DNA demethylation during the differentiation of 3T3-L1 cells affects the expression of the mouse GLUT4 gene.

Abstract

GLUT4 is the major glucose transporter in adipose tissue and skeletal and cardiac muscles. We examined the mechanisms underlying GLUT4 gene expression in 3T3-L1 cells, which express the gene during their differentiation from preadipocytes to adipocytes. In transient transfections, the activity of a mouse GLUT4 promoter extending to -100 bp in the 5'-flanking region did not differ significantly between 3T3-L1 preadipocytes and adipocytes. Promoter activity up to -590 bp in preadipocytes and adipocytes showed a 70% lower and 228% higher activity, respectively, than promoter activity extending to -100 bp.
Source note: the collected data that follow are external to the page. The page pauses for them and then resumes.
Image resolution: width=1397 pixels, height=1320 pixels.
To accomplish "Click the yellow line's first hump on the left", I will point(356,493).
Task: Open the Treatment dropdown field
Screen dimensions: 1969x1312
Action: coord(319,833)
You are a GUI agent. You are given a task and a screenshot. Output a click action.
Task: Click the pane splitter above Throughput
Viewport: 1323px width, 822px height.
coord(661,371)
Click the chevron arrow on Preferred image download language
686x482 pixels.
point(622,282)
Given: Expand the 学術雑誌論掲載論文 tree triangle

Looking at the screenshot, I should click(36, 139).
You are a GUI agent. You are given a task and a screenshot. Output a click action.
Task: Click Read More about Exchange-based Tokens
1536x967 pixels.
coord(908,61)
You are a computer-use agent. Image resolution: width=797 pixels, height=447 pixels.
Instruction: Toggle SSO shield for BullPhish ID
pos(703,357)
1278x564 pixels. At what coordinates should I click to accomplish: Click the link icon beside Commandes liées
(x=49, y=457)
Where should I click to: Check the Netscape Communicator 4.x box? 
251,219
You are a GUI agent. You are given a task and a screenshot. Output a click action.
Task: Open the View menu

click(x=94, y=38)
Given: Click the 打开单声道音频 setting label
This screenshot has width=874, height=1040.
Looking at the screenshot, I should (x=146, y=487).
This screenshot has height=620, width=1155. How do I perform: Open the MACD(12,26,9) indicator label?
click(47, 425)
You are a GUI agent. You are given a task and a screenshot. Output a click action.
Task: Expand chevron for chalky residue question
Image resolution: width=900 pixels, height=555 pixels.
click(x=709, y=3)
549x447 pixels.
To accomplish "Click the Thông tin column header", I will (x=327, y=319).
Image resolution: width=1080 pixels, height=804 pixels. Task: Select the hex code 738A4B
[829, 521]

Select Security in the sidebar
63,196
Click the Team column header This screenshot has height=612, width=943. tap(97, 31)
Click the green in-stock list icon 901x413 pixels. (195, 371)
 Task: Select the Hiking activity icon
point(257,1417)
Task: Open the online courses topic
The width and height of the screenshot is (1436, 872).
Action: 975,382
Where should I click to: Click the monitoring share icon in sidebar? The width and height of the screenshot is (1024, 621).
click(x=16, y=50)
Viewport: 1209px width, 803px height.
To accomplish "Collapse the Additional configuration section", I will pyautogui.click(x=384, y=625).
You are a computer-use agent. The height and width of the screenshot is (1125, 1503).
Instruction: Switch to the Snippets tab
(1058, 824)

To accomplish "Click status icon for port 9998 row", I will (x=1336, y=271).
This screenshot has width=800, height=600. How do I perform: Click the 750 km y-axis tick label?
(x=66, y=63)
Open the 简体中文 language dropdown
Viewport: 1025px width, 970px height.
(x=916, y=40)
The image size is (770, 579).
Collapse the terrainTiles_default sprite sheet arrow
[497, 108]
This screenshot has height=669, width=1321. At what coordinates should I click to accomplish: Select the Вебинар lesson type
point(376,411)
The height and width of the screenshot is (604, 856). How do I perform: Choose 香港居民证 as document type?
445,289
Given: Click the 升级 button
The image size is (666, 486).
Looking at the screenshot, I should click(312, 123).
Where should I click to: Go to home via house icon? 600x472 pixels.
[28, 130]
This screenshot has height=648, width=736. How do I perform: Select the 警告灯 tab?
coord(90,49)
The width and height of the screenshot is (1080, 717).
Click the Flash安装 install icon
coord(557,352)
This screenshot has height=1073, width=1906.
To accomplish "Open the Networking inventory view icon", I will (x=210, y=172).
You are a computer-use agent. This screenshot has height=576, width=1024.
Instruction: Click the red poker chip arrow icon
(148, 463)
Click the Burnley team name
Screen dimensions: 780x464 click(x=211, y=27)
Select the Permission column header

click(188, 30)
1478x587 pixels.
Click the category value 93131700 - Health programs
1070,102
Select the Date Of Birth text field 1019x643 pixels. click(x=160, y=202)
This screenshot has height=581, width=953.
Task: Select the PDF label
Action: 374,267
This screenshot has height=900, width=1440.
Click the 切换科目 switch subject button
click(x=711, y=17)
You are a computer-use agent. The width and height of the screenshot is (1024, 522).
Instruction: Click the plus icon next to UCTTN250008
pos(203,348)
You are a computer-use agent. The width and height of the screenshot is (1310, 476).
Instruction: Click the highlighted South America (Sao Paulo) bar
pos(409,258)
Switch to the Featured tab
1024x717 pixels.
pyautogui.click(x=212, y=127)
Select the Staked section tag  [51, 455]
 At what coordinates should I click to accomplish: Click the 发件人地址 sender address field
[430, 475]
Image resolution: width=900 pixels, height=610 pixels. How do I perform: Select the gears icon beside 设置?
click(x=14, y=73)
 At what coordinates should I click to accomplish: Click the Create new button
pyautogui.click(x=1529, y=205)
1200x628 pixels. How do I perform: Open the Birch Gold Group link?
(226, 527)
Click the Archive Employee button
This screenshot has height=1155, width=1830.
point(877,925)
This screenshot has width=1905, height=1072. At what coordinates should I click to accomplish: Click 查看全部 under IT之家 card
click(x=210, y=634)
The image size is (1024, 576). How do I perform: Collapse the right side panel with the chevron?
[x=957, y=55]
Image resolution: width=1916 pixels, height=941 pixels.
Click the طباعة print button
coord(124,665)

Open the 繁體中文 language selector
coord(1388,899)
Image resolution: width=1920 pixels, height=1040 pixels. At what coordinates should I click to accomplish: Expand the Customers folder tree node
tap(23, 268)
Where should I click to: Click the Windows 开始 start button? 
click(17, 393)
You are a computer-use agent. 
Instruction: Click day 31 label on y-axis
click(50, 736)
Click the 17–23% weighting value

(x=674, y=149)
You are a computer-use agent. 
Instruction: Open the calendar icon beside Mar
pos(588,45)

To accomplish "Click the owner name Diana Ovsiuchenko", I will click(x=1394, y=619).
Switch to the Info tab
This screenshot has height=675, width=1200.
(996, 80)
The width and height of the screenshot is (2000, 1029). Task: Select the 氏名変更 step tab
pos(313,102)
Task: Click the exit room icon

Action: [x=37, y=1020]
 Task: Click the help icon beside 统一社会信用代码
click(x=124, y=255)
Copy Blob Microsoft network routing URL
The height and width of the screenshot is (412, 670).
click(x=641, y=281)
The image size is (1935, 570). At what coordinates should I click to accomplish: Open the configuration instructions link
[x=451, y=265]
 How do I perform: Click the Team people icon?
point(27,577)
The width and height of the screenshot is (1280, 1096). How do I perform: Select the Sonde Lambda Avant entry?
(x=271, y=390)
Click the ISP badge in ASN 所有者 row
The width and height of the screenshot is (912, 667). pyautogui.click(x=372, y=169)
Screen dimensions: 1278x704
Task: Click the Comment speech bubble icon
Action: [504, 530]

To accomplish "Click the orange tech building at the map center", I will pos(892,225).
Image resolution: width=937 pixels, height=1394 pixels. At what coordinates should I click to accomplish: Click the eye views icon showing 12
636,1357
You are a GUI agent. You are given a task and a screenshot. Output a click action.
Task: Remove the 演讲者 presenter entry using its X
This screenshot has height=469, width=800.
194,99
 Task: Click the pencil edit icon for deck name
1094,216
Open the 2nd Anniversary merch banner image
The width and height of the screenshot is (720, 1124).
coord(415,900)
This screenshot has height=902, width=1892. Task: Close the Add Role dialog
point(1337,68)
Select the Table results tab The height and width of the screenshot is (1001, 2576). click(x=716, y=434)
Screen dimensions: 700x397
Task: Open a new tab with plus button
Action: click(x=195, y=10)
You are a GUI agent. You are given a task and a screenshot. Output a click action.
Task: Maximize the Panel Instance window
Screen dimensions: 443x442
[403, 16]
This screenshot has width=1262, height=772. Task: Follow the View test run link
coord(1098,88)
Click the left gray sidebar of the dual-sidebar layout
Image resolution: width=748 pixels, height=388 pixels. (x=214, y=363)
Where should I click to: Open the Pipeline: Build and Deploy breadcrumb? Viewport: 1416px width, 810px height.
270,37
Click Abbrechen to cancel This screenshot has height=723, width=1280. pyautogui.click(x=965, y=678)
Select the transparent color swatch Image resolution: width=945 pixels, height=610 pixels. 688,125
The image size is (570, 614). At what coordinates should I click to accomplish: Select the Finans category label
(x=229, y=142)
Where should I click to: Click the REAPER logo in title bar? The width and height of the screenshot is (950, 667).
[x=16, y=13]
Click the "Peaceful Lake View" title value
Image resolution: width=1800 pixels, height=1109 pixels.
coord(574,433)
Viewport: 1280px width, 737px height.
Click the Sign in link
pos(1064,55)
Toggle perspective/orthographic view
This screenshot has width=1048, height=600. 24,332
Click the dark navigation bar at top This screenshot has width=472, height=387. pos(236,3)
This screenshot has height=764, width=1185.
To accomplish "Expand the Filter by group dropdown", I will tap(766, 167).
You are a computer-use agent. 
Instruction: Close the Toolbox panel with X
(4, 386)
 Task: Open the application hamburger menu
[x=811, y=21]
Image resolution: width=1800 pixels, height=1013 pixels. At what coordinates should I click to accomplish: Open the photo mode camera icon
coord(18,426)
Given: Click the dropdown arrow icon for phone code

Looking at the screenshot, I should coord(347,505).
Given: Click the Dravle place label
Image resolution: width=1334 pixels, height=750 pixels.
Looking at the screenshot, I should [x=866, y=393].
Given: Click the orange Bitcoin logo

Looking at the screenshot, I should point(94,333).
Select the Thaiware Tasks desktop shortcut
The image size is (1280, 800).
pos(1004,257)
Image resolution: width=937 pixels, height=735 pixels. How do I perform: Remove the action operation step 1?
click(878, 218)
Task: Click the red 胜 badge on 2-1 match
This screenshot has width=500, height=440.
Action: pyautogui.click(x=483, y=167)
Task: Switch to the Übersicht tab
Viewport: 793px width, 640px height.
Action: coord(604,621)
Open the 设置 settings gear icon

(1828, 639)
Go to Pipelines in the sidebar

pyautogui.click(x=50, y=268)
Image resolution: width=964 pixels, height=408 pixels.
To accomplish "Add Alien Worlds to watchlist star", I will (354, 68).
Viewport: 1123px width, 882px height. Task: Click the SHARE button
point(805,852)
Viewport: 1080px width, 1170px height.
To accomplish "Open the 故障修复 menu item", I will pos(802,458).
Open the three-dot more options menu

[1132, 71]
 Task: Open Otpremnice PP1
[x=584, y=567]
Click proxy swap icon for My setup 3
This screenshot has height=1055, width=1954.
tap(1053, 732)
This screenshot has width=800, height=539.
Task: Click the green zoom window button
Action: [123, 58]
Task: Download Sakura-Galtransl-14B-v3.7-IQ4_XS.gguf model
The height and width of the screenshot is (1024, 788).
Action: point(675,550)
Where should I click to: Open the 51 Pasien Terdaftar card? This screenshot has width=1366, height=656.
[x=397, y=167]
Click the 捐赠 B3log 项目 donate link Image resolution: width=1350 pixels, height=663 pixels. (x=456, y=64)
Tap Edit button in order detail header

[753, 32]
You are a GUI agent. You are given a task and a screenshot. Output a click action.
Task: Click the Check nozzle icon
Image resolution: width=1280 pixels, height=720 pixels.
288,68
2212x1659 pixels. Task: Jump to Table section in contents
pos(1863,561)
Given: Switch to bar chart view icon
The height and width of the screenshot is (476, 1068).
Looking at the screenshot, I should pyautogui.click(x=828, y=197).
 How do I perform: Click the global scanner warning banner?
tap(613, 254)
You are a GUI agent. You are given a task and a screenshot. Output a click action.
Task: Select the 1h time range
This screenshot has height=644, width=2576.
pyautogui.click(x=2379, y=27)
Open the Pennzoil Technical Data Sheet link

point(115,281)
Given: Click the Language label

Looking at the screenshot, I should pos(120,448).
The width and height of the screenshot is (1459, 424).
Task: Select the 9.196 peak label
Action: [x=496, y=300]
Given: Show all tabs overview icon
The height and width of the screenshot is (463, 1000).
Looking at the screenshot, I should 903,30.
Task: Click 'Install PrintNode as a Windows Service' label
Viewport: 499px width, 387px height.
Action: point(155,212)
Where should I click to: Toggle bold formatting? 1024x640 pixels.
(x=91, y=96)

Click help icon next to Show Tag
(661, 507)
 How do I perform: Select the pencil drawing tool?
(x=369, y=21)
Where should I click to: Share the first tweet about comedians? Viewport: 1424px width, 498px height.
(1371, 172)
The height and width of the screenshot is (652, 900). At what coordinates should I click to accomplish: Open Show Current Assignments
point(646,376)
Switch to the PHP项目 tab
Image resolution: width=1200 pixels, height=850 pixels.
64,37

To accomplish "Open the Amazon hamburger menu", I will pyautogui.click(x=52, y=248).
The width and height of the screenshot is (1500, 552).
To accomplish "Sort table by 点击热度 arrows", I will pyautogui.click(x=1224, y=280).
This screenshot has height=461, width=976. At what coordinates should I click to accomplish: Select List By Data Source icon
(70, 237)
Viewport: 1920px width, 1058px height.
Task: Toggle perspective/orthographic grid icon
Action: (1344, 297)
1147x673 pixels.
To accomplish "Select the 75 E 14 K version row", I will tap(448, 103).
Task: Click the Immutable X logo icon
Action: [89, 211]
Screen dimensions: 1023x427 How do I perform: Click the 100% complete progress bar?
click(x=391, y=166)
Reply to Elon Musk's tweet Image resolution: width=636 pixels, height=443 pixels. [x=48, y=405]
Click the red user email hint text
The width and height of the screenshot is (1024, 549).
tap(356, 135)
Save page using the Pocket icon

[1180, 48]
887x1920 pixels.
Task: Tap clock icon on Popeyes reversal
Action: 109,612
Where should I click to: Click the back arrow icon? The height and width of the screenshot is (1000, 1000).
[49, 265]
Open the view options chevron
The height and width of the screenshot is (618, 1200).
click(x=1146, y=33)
We also examined methylation status of the GLUT4 promoter. Up to -100 bp, there were five CpG sites at -11, -30, -58, -63, and -75 bp. Two CpG sites at -11 and -30 bp were highly methylated in preadipocytes (60 and 92%, respectively) and highly demethylated in adipocytes (28.6 and 25%, respectively). Conversely, three CpG sites at -58, -63, and -75 bp were highly demethylated in both preadipocytes and adipocytes (<12%). In gel mobility-shift assays, a fragment extending from -40 to -1 bp generated a methylation-sensitive band with nuclear extracts from both preadipocytes and adipocytes when the CpG sites were methylated. Southwestern analysis identified a protein of approximately 55 kDa that bound strongly to the methylated probe. Furthermore, methylation of the CpG sites inhibited promoters extending to -50 or -70 bp. These results suggest that in addition to cell type-specific transcription factor, methylation of specific CpG sites and the methylation-sensitive transcription factor contribute to GLUT4 gene regulation during 3T3-L1 differentiation.